Stored records:
**********

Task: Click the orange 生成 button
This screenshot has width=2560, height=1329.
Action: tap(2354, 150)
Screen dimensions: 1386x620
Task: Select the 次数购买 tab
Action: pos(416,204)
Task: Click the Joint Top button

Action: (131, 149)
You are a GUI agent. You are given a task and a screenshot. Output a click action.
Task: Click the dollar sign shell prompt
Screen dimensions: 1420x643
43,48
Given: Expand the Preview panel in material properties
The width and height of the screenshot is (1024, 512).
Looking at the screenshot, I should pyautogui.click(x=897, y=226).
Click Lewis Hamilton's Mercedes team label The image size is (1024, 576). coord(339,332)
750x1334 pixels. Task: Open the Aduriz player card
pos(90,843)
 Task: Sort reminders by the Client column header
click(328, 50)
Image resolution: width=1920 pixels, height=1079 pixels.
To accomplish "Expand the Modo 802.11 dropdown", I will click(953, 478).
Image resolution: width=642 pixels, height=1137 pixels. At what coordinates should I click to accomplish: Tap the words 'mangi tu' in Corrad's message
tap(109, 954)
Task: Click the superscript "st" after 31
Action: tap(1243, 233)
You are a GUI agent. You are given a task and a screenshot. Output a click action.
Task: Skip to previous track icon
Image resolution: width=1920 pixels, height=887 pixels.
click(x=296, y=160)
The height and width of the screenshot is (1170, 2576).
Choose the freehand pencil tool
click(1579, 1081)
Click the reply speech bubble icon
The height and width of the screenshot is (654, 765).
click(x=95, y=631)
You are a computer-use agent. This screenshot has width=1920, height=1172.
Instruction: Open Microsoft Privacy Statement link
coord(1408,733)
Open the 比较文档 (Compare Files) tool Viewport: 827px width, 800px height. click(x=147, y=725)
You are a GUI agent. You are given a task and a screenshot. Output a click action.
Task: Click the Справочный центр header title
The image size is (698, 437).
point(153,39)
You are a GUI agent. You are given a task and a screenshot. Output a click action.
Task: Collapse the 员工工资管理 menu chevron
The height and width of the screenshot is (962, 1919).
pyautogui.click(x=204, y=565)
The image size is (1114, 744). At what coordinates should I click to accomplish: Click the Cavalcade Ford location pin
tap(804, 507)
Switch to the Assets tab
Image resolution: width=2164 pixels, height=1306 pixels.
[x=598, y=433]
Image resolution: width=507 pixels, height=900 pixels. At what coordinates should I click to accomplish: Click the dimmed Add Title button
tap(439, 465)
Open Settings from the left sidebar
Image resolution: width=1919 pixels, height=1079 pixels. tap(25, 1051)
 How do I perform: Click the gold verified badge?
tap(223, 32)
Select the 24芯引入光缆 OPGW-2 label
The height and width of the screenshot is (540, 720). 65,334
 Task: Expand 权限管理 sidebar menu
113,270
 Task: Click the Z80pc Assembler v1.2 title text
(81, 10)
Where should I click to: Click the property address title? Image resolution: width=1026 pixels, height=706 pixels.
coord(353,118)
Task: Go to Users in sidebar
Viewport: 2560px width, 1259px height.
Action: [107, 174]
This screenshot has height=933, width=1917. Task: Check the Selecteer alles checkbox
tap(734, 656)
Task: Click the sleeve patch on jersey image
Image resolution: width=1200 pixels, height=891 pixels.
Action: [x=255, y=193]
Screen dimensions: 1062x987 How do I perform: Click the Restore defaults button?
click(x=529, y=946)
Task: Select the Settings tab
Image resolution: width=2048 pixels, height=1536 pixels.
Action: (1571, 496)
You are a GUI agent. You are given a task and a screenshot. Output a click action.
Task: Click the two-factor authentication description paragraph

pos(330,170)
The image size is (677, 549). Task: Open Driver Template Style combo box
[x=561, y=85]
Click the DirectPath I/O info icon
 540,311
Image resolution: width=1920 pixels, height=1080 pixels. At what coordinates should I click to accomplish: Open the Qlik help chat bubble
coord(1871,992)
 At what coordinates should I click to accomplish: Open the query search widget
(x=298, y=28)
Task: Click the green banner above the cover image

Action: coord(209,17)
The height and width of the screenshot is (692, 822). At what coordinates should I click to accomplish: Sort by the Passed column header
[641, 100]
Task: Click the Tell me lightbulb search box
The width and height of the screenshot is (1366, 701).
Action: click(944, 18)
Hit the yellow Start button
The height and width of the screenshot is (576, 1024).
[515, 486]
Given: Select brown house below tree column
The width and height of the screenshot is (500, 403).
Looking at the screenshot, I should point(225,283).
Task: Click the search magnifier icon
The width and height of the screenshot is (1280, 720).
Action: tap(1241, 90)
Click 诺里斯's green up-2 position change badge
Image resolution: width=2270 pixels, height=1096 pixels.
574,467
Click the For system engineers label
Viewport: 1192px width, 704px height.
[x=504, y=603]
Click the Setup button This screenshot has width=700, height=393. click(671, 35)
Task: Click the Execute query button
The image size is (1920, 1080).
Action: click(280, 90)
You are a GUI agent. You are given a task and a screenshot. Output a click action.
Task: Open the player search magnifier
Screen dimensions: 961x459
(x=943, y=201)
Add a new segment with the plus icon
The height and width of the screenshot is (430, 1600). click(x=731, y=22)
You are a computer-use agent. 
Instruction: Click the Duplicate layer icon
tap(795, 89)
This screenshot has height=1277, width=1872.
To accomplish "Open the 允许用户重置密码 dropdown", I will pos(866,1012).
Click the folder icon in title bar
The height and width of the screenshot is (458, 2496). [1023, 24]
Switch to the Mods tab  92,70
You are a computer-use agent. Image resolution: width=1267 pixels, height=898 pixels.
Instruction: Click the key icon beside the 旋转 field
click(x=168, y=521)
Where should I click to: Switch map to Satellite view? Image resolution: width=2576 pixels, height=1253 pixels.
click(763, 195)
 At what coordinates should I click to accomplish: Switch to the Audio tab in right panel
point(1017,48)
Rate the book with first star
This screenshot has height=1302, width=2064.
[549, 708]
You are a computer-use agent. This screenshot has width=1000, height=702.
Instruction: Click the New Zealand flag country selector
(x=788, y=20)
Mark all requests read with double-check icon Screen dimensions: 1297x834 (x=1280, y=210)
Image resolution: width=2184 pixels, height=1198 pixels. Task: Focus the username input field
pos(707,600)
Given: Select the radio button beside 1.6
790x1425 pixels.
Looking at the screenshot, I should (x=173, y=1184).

**********

* [TASK PROMPT]
Locate each line of the data above that includes the word "magnifier", and copy those lines.

* [COMPLETED TASK]
Task: Click the search magnifier icon
Task: Open the player search magnifier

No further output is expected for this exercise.